Différentes vues sur le Palais de Fontainebleau et les jardins

Différentes vues sur le Palais de Fontainebleau et les jardins

Comme on vient de le voir, l’architecte Serlio fut un des premiers artistes étrangers qui vint à Fontainebleau et qui jouit de la faveur du monarque. Mais quand il s’agit de décorer les intérieurs des bâtiments déjà élevés, François Ier fit venir d’autres Italiens. Vers 1530, toute une colonie d’artistes d’autre-monts vint s’installer a Fontainebleau. A la tête de ces étrangers était le Florentin Rosso, « maître Roux », imagination bizarre et hardie, « talent vigoureux et tourmenté, espèce de Michel-Ange avorté : c’était un génie de décadence, un de ces hommes d’autant lus dangereux pour les écoles naissantes, qu’il sont vraiment grands encore et qu’ils exercent un attrait singulier par l’énergie même de leurs erreurs. Il entendait admirablement l’art de la décoration, comme l’atteste sa galerie de François Ier, où il fondit ensemble, pour ainsi dire, et lit concourir à des effets si riches et si divers la peinture, la statuaire et la sculpture ornementale. C’était précisément ce qu’avait souhaité le roi et ce qu’il appréciait le mieux. le Rosso, comblé d’honneurs et de présents, nommé surintendant des bâtiments de Fontainebleau, « valet de chambre du roi et chanoine de la sainte Chapelle », régna près de dix ans sur nos arts (l534 1541). Mais la brillante fortune de maître Roux fut troublée par l’entrée a Fontainebleau d‘un autre Italien, le Bolottais Primatice (Primaticcio) (vers 1531), élève de Jules Romain. Une haine implacable naquit entre ces deux rivaux et leurs partisans, et fut telle, que François Ier fut obligé momentanément d’éloigner Primatice en lui donnant mission d’aller chercher des objets d’art en Italie. Rosso termina sa vie par le poison (1541), pour échapper au déshonneur d’avoir accusé injustement de vol Francesco di Pellegrino, son ami, et de l’avoir fait mettre à la torture.
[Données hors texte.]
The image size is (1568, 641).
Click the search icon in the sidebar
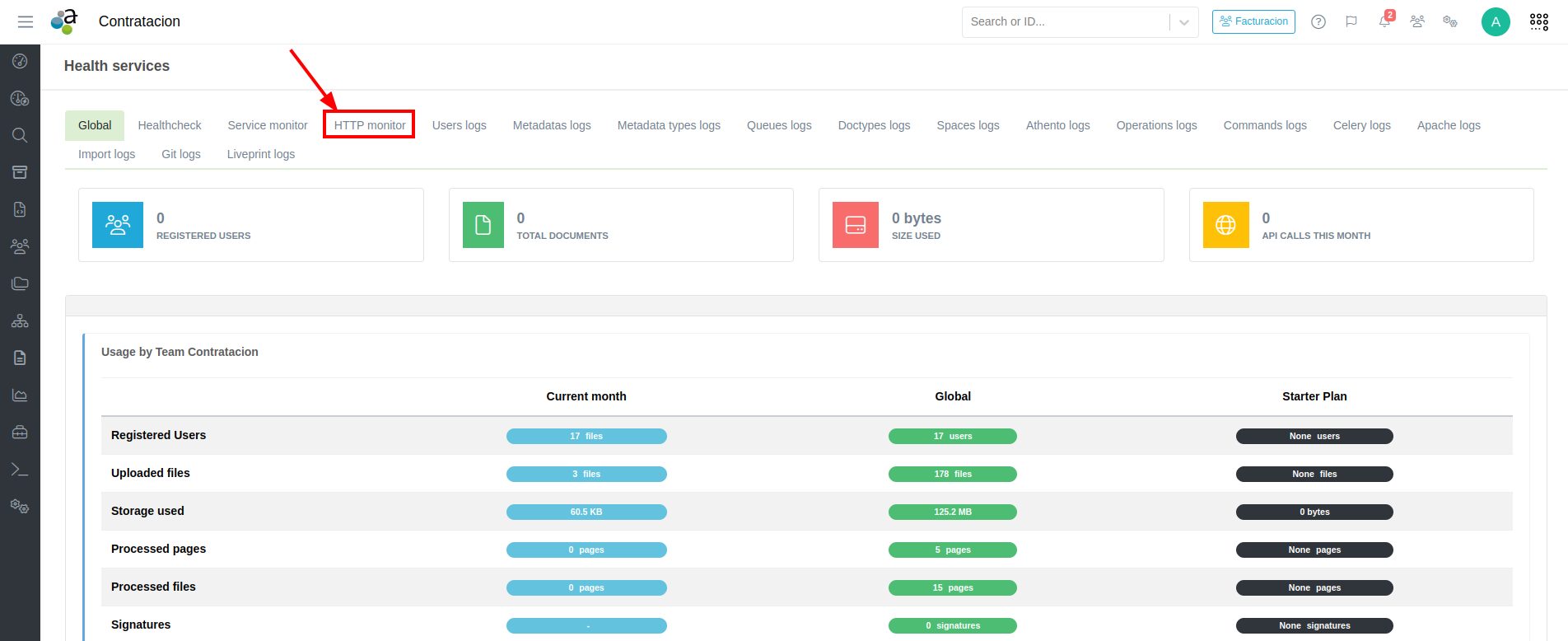(x=20, y=135)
Primatice était à Rome, s’acquittant de sa mission, aidé par vignole, quand il apprit la mort de Rosso. il hâta son retour, car on le retrouve à Fontainebleau en 1542. Il avait précédemment entrepris une infinité de travaux, et par ses tendances naturelles et par son éducation d’artiste, il était très-opposé au Rosso ; aussi, quand François Ier le nomma le successeur de son rival, il fit gratter et détruire une grande partie des œuvres du Rosso, et domina la colonie italienne avec un despotisme qui faillit tomber devant le caractère intrépide et vindicatif de Cellini, arrivé a Fontainebleau vers 1540. Les mémoires de ce dernier montrent d’une manière bien caractéristique ce que devenaient alors en Italie l’art et l’artiste abandonnés a tous les délires de la fantaisie. Pendant les commencements du règne de Primatice vint aussi en France un célèbre architecte italien. Vignole, qui fut, avec Palladio, le régulateur d’une sévère, noble et froide architecture, devenue classique chez nous, et qui eut sur notre art une influence nuisible en enlevant tout essor et toute originalité.

Débarrasse de ses rivaux, le Primatice, devenu seul maître, eut-il la direction des bâtiments qui s’élevaient alors à Fontainebleau ? exerça-t-il une action quelconque sur l’architecture française ? C’est une question difficile a résoudre, et cependant il est à peu près certain qu’il n’eut rien a construire, ou au moins que des constructions qui, comme le tombeau de François Ier, que lui commanda le fils de ce prince, n’ont pas pu, malgré un mérite incontestable. avoir une grande influence sur notre architecture. Ses plus beaux titres de gloire sont les peintures de la salle de bal et de la galerie d’Ulysse, sans compter celles dont il décora le palais par centaines.